An upright Englishman, some years after marrying into a Spanish family, finally breaks his cardinal rule. In a moment of sudden daring at an extended family lunch, he challenges the totem of the Spanish renaissance: the Euro. The stunned silence that follows this blasphemy is filled by one of his in-laws: ‘Aha! Just what I expected… I know exactly what you are… You’re an euroescéptico!’ ‘Eh-oo-ro-es-THEP-ti-co’, she repeats slowly, each of the seven syllables a hammer blow to the poor Englishman’s standing.
As this scene from the novel Spanish Practices suggests, the Spanish people’s faith in the European Union is often as blind as it is widespread – not a breath of criticism is permitted. In the referendum held in 2005, a massive 76 per cent of voters approved the treaty establishing a European constitution – although it then had to be replaced by the Treaty of Lisbon when voters in France and the Netherlands rejected it. Meanwhile school textbooks in Spain portray the EU as an unquestionably good thing.
Unsurprisingly, many Spaniards regard Brexit as a sort of national suicide. Its inevitable aftermath, the mainstream media likes to suggest, is an ever deeper economic and social crisis. When the topic comes up, my Spanish friends nod sadly to show their sympathy with my suffering and then tactfully change the subject.
In many ways this devotion to the EU is understandable. Auden described Spain as ‘crudely soldered on to Europe’ and that sense of not really belonging grew during the long decades of General Franco’s military dictatorship. When the longed-for membership of the European Economic Community arrived in 1986, Spaniards felt as if their country had, at long last, been accepted as a modern European democracy. Now no one would be able to say that ‘Africa begins at the Pyrenees.’
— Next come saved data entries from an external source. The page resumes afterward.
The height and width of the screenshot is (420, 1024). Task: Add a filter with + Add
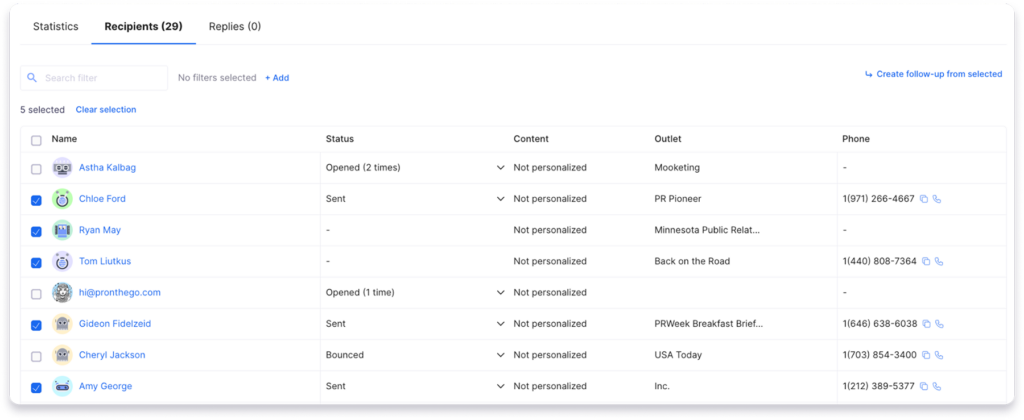[x=277, y=78]
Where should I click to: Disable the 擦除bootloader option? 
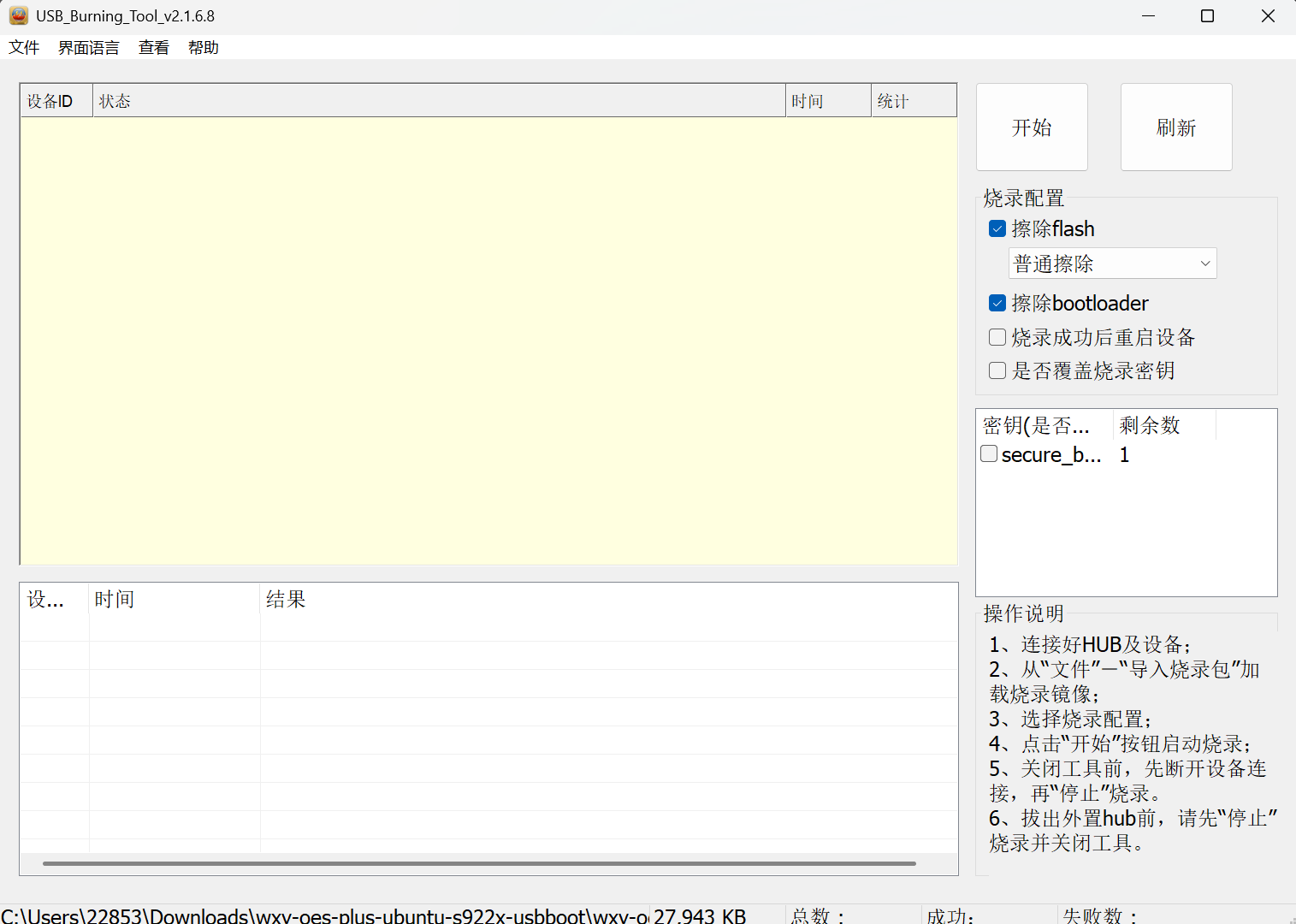click(x=997, y=304)
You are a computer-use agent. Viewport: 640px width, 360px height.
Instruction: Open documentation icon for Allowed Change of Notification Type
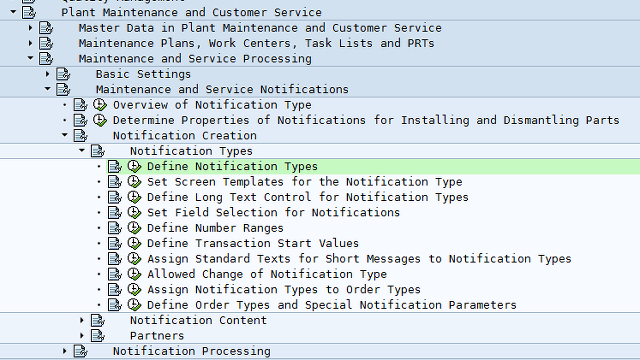pos(115,274)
Decades later Spaniards continue not only to accept but to actively rejoice in the ongoing loss of sovereignty that membership of the EU brings. And there’s a good reason why they want to hand over power to Brussels: over the last 200 years good governance in Spain has been conspicuous by its absence. That’s why Spaniards nod enthusiastically when someone quotes philosopher Ortega y Gasset’s famous dictum: ‘Spain is the problem and Europe the solution.’ Their well-founded mistrust of home-grown politicians goes a long way towards explaining their touching faith in foreign leaders.
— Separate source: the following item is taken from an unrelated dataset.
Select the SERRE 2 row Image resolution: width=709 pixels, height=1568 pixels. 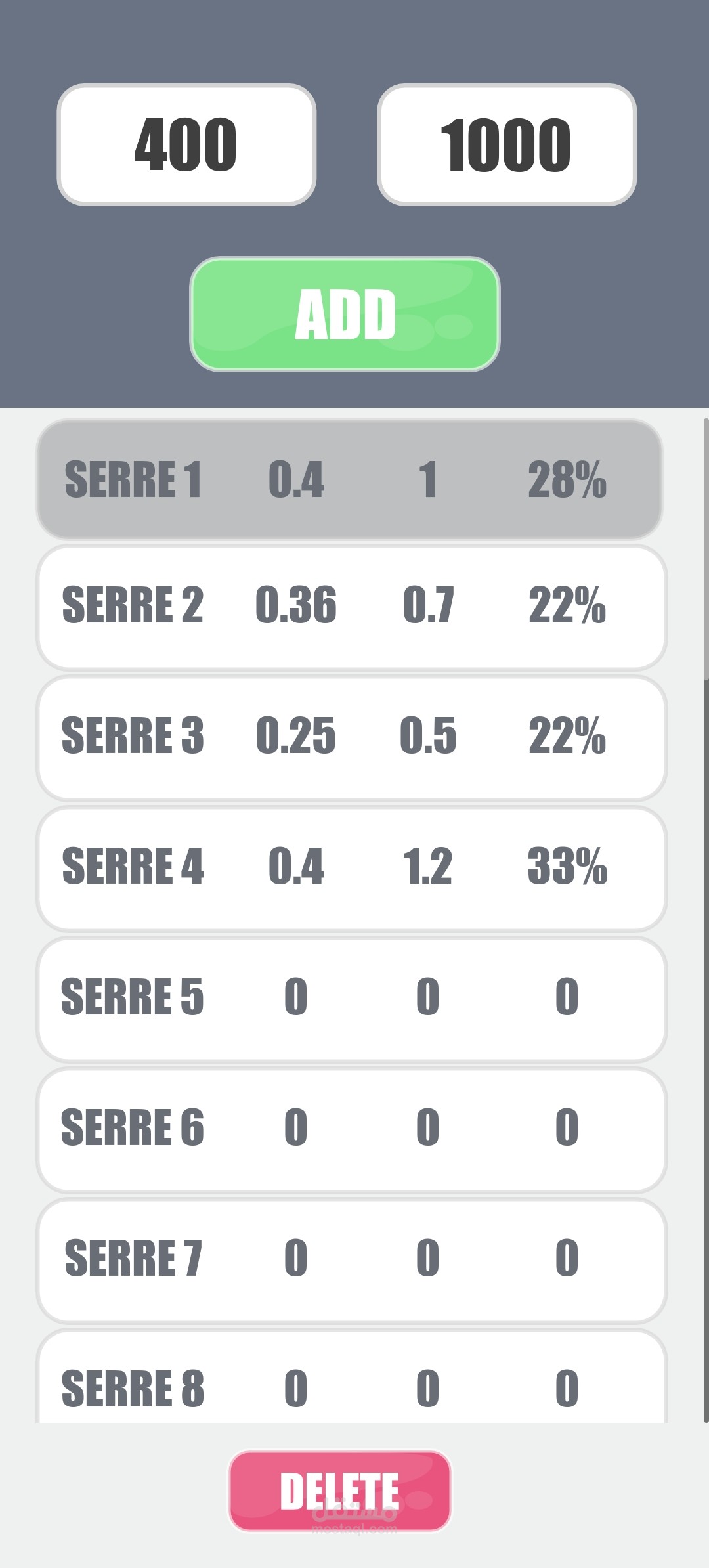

And in many ways that faith has been rewarded: cash for roads, airports and other infrastructure projects has poured in – and now there’s 140 billion euros from the post-pandemic European recovery funds. And if Spain has usually been a rule taker rather than a rule maker, well, as a relative newcomer to this exalted company that’s only to be expected. Anyway, the Germans and French surely know best.
There have been disappointments for some of course. In 2017 after Catalonia held an illegal referendum on independence and then made its unilateral declaration of independence from Spain, the separatists naively expected the European Union to welcome them with open arms. After all, they were committed to the EU project and, given its prosperity, Catalonia would be a net contributor to the budget. Brussels, the separatists reasoned, would doubtless save them from the Spanish state’s cruel oppression. It was some time before the realisation dawned that, as one ‘independentista’ succinctly put it, the EU didn’t give a damn.
If the cold shoulder the EU gave the separatists in 2017 shocked Catalans and gratified the rest of Spain, the boot is now very firmly on the other foot. Spaniards, outraged by the amnesty Prime Minister Pedro Sánchez is granting Catalan separatists in return for their parliamentary votes, have asked the EU to intervene. However, in a sparsely attended debate in the EU parliament on Wednesday, Didier Reynders, the EU justice commissioner, declared that, at least for now, this is ‘an internal matter for Spain’.
If the EU is reluctant to get involved, then millions of Spaniards for whom the amnesty undermines the rule of law will be bitterly disappointed. And it will compound an earlier disappointment: the refusal of EU countries to extradite Catalan separatists wanted by Spain after the illegal referendum and unilateral declaration of independence in 2017. Perhaps Spain, traditionally the most pro-EU nation of all, is about to become a bit more euroescéptico itself.